*** SOURCE DATA
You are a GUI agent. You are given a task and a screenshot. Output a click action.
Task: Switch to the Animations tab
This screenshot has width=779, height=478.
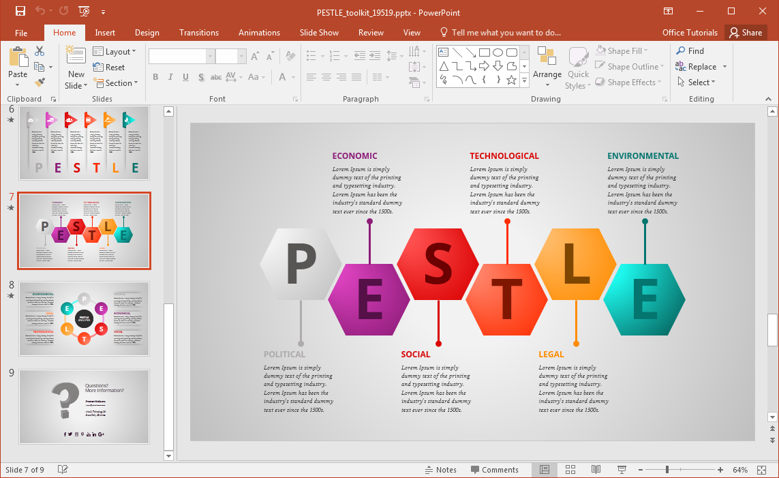click(259, 32)
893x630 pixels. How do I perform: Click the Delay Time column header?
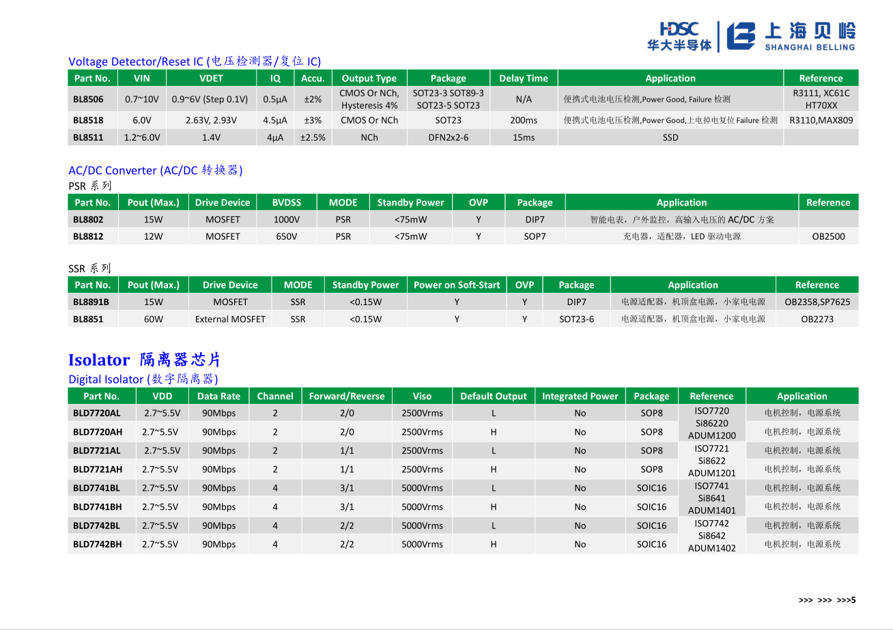pos(523,78)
******
→ TASK: From the entries above, write out every line without a single change, skipping the images.

→ COMPLETED EXERCISE:
You are a GUI agent. You are given a task and a screenshot. Output a click action.
Task: Switch to the Animations tab
This screenshot has width=779, height=478.
click(259, 32)
893x630 pixels. How do I perform: Click the Delay Time column header?
pos(523,78)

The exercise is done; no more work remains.